### [Passage shown]
** Start **
244 reviews for:

Delicious Foods

James Hannaham

3.87 AVERAGE


Opinião em vídeo: https://www.youtube.com/watch?v=ePEHzxoa-og&t=1690s

I definitely thought this book was interesting. It takes place with three characters: Eddie, his mother Darlene, and Scotty (cocaine). I definitely gave a second thought to where my food comes from and the working conditions that people experience when working for large food companies. I also saw the destructive nature of crack and how horribly awful its hold was on Darlene. My sympathy goes out to Eddie for being brought into this life. My only complaint was that was a little tedious in the middle. I think the pacing was just too slow.

Hannaham gets 5 stars for originality. I doubt you'll read anything like this. I'm not sure Delicious Foods fits into any particular genre, but that's a plus for me. Darlene loses her husband in an act of vicious racism and is left to fend for herself with her little boy. Grief overtakes her, and she descends into addiction. Some chapters are narrated by her friend, crack cocaine. Excellent voice and writing for crack cocaine, Scotty (I would have left him nameless and made him white, but that means I have to write my own book, right?). Darlene gets mixed up with the company Delicious Foods which is a slave labor force of farm hands.
** End **
### [Supplied data]
** Start **
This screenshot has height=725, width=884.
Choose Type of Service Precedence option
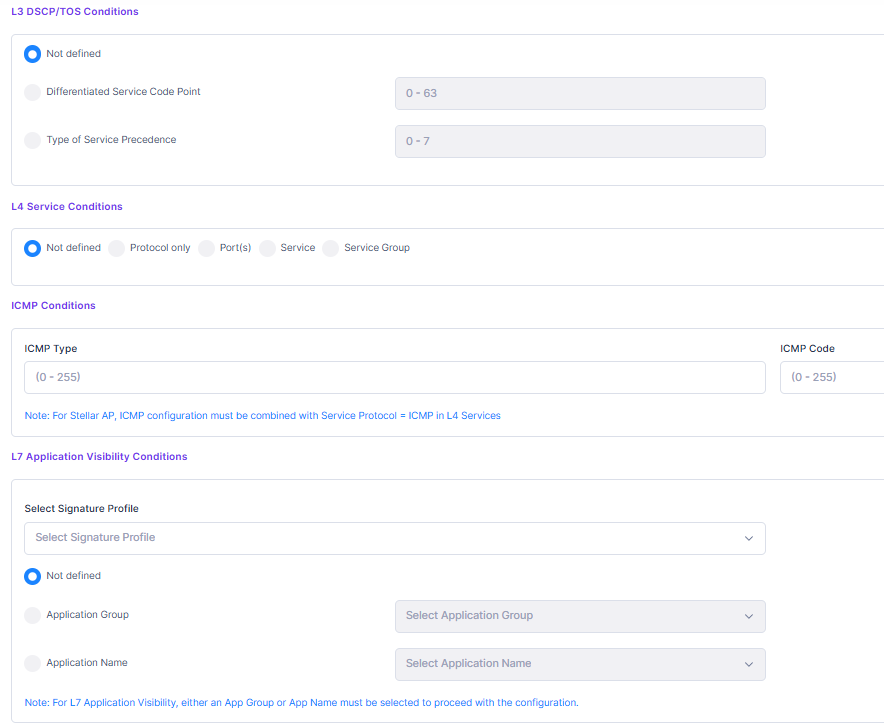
** End **
### [Things to do]
[1] Repeat the Delicious Foods reviews between "Hannaham gets 5" and "of farm hands.", inclusive, swapping "crack cocaine" for "the drug".
[2] Answer these questions on the Delicious Foods reviews:
(a) What average rating does the book have?
(b) Which three characters does the first review name?
(c) How does Darlene lose her husband?
[3] Write what comes next in the Delicious Foods reviews, continuing from the end of the second review.
The data above come from a separate source.

### [Answers given]
[1]
Hannaham gets 5 stars for originality. I doubt you'll read anything like this. I'm not sure Delicious Foods fits into any particular genre, but that's a plus for me. Darlene loses her husband in an act of vicious racism and is left to fend for herself with her little boy. Grief overtakes her, and she descends into addiction. Some chapters are narrated by her friend, the drug. Excellent voice and writing for the drug, Scotty (I would have left him nameless and made him white, but that means I have to write my own book, right?). Darlene gets mixed up with the company Delicious Foods which is a slave labor force of farm hands.

[2]
(a) 3.87
(b) Eddie, Darlene and Scotty (cocaine)
(c) In an act of vicious racism

[3]
**SPOILER ALERT**
I can't talk about Darlene without giving some things away. Darlene's character doesn't completely work for me. She's all over the place. She's a college student, active in a Black women's sorority with lots of friends, to...a grief stricken wife, to...a crack addict, prostitute and woman who abandons her son, to...at the end of the book she almost seems to have lost her mind, to...turning herself around after years of addiction in 6 months. And I'm not talking just not using crack...but being an obsessive healthy eater and jogging and working out blah blah, all in six months. I'm not sure addiction works that way but what do I know? Something didn't ring true for me, is all. Parts were a little surreal. But that being said, I wasn't sure that Hannaham didn't WANT her to be kind of this all-encompassing character that was bigger than life. Maybe he did it intentionally. I might be reading too much into it.

Her son, Eddie, will break your heart with his devotion to her, despite being abandoned at 12 years old. His courage and will to survive, is something Darlene had in the beginning but somehow lost along with way. Despite the cheery cover, it's dark and heavy. Hannaham plays with voodoo themes throughout the book which I would have liked to have seen connected to the story a little more. But I'm nitpicking. I liked Delicious Foods and Hannaham is on my radar now.

*4.5

This was a great and unique read! Looks at modern day slavery in the form of agricultural workers who are kept working in primitive conditions and find themselves unable to leave because of astronomical debt the workers incur for room and board as well as drugs that are kept readily available. The story is told by a recently widowed mother/worker, the mother's young song and, my favorite "character" Scotty, a/k/a cocaine. Certainly, a tale of drug addiction, slavery, child neglect, violence and despair does not at first blush sound like an entertaining read, but Hannaham has managed to tell a tale that is highly entertaining and thought provoking. Highly recommend!

I literally thought this book was about a bakery. Maybe a feel good book about a restaurant. I liked the cover so I picked it up on a whim and didn't read the description. Turns out I should have. The book is actually about crack addicts, civil rights abuses, forced indentured servitude, abandonment, and greedy shell corporations. Huh. I really should have read the book jacket.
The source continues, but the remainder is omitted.